Content starts

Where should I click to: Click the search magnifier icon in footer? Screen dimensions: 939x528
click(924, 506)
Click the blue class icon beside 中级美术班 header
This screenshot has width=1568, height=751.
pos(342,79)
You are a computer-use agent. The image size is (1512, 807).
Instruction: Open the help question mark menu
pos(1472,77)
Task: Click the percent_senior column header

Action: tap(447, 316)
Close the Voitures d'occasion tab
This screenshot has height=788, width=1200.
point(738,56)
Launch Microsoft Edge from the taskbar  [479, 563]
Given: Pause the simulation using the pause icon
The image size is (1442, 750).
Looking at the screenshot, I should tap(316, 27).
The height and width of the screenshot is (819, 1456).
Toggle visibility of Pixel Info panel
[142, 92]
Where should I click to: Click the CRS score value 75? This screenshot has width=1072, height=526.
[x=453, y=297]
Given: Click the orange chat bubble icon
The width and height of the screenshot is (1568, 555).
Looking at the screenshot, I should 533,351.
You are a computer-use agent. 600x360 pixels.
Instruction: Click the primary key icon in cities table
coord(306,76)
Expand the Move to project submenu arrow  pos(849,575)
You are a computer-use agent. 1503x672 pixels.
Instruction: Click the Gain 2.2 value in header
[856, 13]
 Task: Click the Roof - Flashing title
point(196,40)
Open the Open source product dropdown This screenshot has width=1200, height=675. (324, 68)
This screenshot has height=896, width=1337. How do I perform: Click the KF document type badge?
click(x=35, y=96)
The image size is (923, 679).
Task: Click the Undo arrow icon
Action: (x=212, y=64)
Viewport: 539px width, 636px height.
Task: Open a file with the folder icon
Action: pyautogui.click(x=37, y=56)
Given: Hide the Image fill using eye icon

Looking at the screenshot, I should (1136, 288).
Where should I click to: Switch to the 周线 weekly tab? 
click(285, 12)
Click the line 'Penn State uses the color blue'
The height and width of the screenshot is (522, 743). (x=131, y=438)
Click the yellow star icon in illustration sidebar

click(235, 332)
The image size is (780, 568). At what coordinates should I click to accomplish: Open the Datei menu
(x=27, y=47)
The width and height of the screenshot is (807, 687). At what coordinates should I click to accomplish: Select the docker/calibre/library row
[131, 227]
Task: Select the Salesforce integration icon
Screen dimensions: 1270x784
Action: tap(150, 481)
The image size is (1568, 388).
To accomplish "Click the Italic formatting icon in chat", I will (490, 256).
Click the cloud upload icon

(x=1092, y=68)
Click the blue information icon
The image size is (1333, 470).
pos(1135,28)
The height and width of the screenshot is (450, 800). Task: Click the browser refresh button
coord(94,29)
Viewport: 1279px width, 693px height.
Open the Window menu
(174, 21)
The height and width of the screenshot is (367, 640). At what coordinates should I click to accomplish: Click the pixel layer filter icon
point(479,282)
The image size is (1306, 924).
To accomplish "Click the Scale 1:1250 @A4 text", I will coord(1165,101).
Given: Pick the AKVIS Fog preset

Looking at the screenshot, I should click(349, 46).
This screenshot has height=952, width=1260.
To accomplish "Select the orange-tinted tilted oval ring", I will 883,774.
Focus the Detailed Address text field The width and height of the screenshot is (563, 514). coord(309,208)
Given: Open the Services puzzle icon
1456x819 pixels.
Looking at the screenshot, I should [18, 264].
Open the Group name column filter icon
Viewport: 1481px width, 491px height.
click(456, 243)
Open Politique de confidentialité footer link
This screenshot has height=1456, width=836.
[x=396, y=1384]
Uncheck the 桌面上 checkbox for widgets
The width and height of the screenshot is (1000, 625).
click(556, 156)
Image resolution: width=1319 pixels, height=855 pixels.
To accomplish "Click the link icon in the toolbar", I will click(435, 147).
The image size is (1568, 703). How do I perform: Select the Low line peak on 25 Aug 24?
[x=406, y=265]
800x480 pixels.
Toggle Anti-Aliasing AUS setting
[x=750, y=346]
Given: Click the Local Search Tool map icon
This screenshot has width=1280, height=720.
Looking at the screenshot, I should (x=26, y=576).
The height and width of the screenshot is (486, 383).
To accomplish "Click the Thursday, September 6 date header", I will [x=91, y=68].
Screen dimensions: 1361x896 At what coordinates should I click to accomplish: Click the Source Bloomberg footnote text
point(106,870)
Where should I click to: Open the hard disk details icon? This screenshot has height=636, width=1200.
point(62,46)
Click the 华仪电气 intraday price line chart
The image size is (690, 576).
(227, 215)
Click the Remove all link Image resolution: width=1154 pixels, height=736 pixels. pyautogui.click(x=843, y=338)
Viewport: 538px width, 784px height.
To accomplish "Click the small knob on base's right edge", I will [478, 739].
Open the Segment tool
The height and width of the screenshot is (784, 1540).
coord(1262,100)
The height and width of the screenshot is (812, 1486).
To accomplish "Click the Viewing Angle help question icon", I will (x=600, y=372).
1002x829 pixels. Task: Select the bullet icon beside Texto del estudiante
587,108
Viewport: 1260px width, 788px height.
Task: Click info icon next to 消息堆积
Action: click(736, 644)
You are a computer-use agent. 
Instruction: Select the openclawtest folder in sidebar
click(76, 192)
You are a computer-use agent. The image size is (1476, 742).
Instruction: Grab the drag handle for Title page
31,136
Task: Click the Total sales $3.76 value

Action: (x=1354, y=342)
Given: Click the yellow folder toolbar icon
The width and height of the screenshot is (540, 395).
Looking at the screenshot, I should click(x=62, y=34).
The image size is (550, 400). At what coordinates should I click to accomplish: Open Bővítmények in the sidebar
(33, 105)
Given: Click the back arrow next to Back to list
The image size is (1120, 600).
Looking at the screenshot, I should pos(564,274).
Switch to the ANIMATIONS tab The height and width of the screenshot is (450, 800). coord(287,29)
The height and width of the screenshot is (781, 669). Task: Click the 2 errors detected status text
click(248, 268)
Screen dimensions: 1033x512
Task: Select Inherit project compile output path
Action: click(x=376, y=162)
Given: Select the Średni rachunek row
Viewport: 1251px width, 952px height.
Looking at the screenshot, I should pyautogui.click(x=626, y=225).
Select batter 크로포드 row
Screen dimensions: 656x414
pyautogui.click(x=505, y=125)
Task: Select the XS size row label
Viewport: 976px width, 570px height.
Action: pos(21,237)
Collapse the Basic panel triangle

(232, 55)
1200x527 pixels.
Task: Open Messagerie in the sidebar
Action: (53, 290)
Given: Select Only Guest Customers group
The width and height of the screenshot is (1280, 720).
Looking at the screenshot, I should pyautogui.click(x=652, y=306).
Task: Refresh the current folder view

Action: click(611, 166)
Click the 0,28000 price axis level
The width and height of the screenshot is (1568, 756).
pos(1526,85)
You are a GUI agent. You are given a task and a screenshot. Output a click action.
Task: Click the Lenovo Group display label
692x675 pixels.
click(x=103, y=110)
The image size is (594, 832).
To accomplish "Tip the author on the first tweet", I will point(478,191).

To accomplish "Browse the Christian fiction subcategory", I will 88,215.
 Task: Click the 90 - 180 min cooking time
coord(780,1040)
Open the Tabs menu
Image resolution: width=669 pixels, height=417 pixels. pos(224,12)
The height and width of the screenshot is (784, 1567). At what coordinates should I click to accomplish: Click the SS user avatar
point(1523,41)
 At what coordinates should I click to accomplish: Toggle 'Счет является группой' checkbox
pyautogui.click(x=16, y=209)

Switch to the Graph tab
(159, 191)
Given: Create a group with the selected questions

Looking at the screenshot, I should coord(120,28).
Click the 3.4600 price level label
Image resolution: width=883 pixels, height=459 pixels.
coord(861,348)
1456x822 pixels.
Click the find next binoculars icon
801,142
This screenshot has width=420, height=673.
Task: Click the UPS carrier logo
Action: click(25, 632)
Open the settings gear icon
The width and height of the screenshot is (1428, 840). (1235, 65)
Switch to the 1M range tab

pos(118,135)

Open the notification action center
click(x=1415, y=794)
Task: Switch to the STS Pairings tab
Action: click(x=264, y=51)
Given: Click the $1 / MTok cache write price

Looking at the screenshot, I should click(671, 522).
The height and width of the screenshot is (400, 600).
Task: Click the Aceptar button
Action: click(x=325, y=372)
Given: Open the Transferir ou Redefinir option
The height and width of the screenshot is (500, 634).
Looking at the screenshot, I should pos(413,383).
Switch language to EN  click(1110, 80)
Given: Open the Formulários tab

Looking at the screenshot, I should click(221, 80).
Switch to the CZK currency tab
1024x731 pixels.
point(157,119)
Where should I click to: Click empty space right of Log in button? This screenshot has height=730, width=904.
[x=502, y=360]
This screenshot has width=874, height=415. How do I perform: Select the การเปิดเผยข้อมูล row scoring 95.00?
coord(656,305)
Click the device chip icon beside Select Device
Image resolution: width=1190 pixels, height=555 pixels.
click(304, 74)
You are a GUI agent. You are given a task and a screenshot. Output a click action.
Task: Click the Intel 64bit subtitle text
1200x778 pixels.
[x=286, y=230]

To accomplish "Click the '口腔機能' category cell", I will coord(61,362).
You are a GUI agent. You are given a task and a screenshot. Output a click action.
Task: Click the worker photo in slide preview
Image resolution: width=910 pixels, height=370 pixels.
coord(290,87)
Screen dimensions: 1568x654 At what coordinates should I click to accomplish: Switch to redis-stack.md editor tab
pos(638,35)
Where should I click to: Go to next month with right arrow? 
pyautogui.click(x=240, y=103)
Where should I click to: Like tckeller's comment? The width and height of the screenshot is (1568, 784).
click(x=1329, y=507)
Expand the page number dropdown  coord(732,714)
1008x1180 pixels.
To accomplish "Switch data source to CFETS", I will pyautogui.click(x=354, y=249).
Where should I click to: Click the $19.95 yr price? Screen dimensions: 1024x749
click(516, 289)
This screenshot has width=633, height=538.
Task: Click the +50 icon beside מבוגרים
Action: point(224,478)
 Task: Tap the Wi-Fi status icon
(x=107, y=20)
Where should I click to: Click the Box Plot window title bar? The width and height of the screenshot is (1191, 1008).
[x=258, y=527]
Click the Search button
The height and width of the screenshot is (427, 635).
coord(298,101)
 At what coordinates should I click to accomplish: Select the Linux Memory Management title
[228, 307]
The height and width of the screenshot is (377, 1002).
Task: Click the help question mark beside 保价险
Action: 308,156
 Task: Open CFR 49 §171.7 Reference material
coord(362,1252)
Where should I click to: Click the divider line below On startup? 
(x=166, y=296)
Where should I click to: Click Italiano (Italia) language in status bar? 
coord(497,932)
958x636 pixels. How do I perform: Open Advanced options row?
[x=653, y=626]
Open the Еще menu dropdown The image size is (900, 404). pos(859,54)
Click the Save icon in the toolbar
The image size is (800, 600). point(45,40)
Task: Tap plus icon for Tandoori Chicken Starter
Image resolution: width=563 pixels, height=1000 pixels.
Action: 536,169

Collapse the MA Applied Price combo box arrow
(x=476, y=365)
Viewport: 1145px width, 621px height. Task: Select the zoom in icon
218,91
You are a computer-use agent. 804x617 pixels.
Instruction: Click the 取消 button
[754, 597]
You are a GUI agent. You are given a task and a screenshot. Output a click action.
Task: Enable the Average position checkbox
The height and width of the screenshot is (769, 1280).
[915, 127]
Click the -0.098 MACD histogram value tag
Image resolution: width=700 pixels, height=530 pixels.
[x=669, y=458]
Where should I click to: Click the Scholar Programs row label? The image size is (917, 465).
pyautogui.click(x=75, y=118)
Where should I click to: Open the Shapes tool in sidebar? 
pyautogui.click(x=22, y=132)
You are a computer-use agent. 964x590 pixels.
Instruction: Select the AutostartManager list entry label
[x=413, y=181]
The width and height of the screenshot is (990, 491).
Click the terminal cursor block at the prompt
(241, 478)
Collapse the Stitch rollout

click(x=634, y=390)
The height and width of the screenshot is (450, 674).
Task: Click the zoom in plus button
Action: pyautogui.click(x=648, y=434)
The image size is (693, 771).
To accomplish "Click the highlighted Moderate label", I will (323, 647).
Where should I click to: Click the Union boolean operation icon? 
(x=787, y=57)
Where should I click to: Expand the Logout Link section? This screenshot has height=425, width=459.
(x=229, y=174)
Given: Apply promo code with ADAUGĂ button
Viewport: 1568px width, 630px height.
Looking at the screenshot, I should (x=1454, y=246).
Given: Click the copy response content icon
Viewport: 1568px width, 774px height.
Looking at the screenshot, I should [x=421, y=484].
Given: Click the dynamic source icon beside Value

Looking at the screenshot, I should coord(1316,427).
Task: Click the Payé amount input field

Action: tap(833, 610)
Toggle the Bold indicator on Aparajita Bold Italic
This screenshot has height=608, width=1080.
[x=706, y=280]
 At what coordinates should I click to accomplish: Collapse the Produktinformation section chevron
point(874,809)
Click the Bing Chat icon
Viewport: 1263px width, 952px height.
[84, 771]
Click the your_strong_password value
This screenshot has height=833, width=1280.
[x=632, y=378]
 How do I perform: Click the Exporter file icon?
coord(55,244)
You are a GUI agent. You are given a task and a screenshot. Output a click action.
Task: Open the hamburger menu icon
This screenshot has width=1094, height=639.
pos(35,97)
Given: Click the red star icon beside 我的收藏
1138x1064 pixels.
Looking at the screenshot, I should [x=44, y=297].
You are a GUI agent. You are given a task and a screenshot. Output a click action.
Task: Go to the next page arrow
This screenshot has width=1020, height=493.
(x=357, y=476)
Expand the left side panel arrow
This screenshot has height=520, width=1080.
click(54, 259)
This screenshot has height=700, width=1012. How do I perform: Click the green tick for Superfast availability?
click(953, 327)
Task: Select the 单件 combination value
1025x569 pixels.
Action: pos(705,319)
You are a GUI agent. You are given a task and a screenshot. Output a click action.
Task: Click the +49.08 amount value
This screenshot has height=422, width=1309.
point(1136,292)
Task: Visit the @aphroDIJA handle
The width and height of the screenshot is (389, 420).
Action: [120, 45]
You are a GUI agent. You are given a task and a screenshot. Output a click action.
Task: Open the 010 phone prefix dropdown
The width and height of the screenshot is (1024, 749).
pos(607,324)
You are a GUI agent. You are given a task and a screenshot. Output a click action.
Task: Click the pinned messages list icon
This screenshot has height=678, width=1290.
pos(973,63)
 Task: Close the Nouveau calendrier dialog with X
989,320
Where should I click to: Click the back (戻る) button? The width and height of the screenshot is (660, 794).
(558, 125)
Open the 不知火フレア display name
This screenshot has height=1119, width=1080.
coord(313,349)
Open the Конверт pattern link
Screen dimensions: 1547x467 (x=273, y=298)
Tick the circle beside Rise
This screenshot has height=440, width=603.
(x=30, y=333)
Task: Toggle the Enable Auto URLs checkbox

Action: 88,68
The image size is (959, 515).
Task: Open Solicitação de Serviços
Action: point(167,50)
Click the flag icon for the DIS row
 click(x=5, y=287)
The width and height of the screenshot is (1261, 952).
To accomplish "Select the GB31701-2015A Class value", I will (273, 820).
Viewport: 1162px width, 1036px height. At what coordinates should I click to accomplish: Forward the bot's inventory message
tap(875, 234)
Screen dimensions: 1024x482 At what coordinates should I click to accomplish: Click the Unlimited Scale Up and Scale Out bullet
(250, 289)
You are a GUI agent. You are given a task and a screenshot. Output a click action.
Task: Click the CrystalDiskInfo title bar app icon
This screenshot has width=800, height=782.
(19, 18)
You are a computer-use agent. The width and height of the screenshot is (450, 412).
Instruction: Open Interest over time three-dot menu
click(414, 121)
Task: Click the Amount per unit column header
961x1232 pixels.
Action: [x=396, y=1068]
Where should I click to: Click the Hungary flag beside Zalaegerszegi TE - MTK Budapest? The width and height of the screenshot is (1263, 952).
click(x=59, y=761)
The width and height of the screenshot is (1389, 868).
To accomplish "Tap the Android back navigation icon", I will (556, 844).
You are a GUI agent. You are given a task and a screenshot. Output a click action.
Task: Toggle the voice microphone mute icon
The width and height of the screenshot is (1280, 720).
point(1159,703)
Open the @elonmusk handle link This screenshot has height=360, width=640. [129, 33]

Content ends

**WHAT YOU NEED TO DO**. Search the entries for "orange" and copy each matching line.

**FINAL ANSWER**.
Given: Click the orange chat bubble icon
To accomplish "Select the orange-tinted tilted oval ring", I will 883,774.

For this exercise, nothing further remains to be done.